FIG. 3 shows the structure of the metal 40, the insulator 30, the (GaN), and the GaAs 10, which are basic electronic devices, using GaAs fabricated by the surface treatment method of the present invention. The surface states of GaAs, which were problematic at the interface between phosphorus oxide and GaAs (10), can be inactivated by using the GaN layer 20, and the surface state density of GaAs can be reduced.

According to the present invention, the surface state density when GaN is formed on the surface of GaAs is 10 ¹⁰ / cm 2 or less, which is sufficient to use GaAs as an electronic device.

As described above, the effects of the surface treatment method using the ammonia plasma of the present invention are as follows.
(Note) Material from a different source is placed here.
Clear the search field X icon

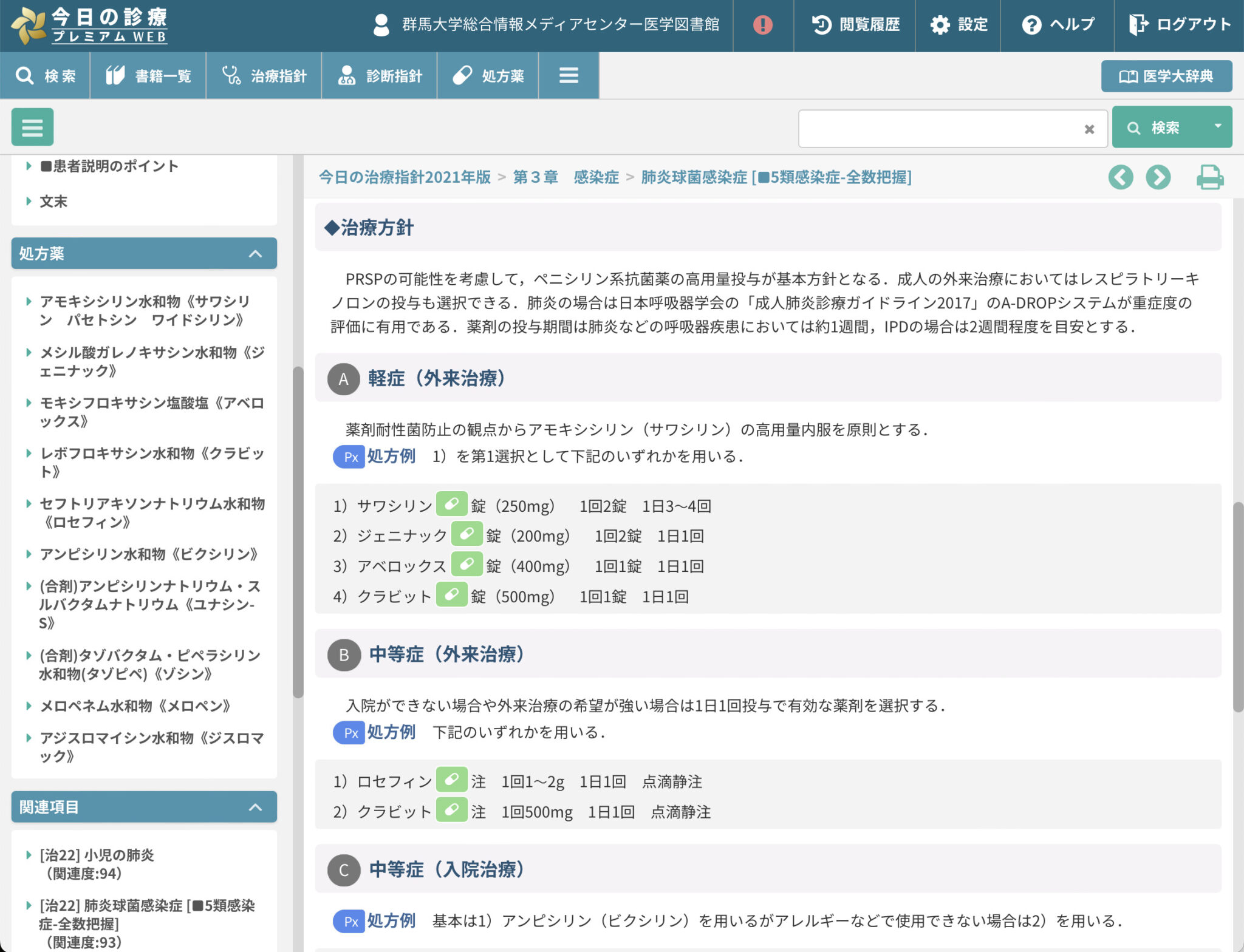[1089, 129]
First, the treatment process is simple and highly reproducible. Second, it is possible to remove natural oxides that may form on the surface of GaAs during the process. Third, a stable GaAs surface can be obtained, and the surface state density can be lowered to 10 ¹⁰ / cm 2 or less.

Claims (4)

After NH ₃ gas is placed in a high vacuum chamber containing a cleaned GaAs substrate, the NH ₃ gas is ionized by plasma generation to form excited nitrogen atoms and the GaAs substrate is subjected to As ions. A method of treating a surface of a GaAs substrate using an ammonia plasma process comprising heating GaN to a temperature sufficient to be activated to form GaN on a GaAs surface. The method of claim 1, wherein the plasma generation method uses a Plasma Enhanced Chemical Vapor Deposition (PECVD) method. The surface treatment method of a GaAs substrate according to claim 1, wherein the NH ₃ gas fills the chamber at a partial pressure of about 800 mTorr to about 1 Torr. The GaAs substrate surface treatment method according to claim 1, wherein the heating temperature of the GaAs substrate is rapid heating of 500 ° C or higher.